Por uma Cultura da Vida – 21 | Poverello: Anjos que permanecem no meu Coração.

Maria Couto, familiar de um doente que acolhemos nos Cuidados Paliativos, deixa-nos um pouco do que connosco vivenciou…

“ A 23 de março de 2019 percebi que a nossa vida ia mudar de forma irreversível. Três dias depois, os resultados dos exames confirmavam os meus piores pesadelos. Um tumor cerebral maligno, três a quatro meses de vida.

O mundo desabou ali, no espaço daquela clínica onde foram realizados os exames.

Não te apercebeste nunca da tua realidade… sou muito grata a Deus por isso.

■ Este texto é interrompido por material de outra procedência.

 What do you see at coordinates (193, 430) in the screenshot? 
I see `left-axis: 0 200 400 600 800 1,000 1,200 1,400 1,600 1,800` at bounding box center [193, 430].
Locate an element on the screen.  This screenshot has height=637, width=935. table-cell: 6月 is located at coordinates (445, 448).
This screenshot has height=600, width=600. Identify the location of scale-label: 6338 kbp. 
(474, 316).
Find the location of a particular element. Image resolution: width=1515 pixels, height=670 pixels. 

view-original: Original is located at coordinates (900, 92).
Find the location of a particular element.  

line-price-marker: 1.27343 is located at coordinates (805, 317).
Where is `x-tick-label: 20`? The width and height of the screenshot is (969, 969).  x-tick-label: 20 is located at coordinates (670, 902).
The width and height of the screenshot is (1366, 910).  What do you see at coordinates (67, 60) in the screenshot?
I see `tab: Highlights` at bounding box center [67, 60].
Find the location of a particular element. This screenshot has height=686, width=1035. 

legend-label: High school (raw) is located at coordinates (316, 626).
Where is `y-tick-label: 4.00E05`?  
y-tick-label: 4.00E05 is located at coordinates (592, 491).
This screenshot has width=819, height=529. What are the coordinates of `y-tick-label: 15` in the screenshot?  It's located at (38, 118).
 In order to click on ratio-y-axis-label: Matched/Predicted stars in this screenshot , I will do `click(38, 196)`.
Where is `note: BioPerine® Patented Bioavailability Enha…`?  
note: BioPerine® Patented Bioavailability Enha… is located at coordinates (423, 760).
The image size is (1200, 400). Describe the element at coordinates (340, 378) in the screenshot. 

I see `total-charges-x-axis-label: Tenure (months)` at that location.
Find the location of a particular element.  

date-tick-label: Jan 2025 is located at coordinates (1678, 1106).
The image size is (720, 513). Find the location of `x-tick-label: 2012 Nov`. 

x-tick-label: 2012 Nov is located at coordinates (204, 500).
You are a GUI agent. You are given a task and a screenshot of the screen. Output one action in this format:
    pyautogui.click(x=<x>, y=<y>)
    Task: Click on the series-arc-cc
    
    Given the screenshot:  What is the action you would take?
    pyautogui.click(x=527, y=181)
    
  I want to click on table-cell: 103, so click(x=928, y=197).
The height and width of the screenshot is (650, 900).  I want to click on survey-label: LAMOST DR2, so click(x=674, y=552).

Tive que me recompor, tomei a decisão de almoçar contigo num belo restaurante junto à Praia para podermos manter alguma esperança que o azul da linha do horizonte, como por magia, oferece.

Apreciaste particularmente o momento e isso deixou-me muito feliz.

Chegamos a casa, as angústias cresciam a cada momento. Tive que dar a notícia ao nosso filho e depois à restante família.

Uma dor inexprimível… 

Dias depois estavas a ser internado no Hospital Santos Silva. Sou muito grata a toda a equipa do Serviço de Neurologia desta unidade hospitalar, pelos cuidados recheados de carinho com que te trataram.

Um mês e meio depois do teu internamento, a Assistente Social do hospital informou-me que terias que ser encaminhado para uma Unidade de Cuidados Paliativos.

Falou em três possibilidades, sugeriu uma em particular porque achou que seria a que mais me agradaria. Sabia da minha preocupação com o teu bem-estar e conforto… O POVERELLO em Braga. Sugeriu-me que fosse visitar para conhecer as condições e o que tinham para te oferecer.

Decidi fazê-lo sozinha, queria chorar sempre que me apetecesse sem estar preocupada em entristecer ainda mais quem me acompanhasse.

Ia a conduzir e a imaginar todos os cenários… O que pensar de um local onde as pessoas vão viver os últimos dias?

A surpresa à chegada aliviou muitas das minhas angústias.

Olhei à volta, vi um local que em nada se parecia com o que tinha imaginado. Afinal era quase um hotel.

Fui recebida com um carinho e disponibilidade que jamais esquecerei.

Mostraram aquele que passaria a ser o nosso quarto. Amplo, agradável e muito confortável.

Foi-me disponibilizada toda a informação que necessitava, todas as minhas dúvidas bem esclarecidas.

Quando saí daquele espaço estava já decidida, não ia visitar as outras opções.

As minhas angústias estavam mais adormecidas e curiosamente sentia alguma “felicidade” porque tinha a certeza que teríamos, naquela instituição, resposta para as tuas necessidades.

O dia chegou, fomos recebidos na UNIDADE DE CUIDADOS PALIATIVOS O POVERELLO.

Foi um mês único nas nossas vidas, cheio de Amor, Ternura e muita Paz.

Apesar de todas as circunstâncias, um mês que marcou a minha vida de forma muito doce.

Esta é a prova que mesmo em situações extremas o conforto, o bem estar, a garantia do NÃO SOFRIMENTO, são os objetivos primeiros de todos os PROFISSIONAIS que ali tratam dos seus doentes.

 A morte, quando destinada pelos desígnios da vida, não é sinónimo de sofrimento estendido ao longo do tempo.

O último dia do meu marido chegou, como o previsto, a 2 de junho de 2019.

Chegou de forma serena e delicada, nos meus braços…

Um momento muito difícil, mas igualmente doce (espero que me compreendam).

Tudo se cumpriu como eu tanto pedia nas noites que passei a seu lado.

Que partisse sem conhecer o rosto do sofrimento.

Sou tão grata pelos sorrisos que traziam no semblante, sempre que entravam no nosso quarto.

Sou tão grata pela alegria com que contagiavam aquele quarto.

Sou tão grata pelos dias em que o meu marido, encontrando-se mais ativo usava do seu sentido de humor e tratava as maravilhosas auxiliares por “filhota”.

Sou tão grata pela vossa preocupação com o seu bem-estar. 

 A Morte, quando consequência de doença terminal, não é mesmo sinónimo de sofrimento ou ausência de qualidade de vida.

Muito obrigada a TODOS

São Anjos que permanecem no meu Coração

Maria Couto

Por uma Cultura da Vida – 21 | Poverello: Anjos que permanecem no meu Coração.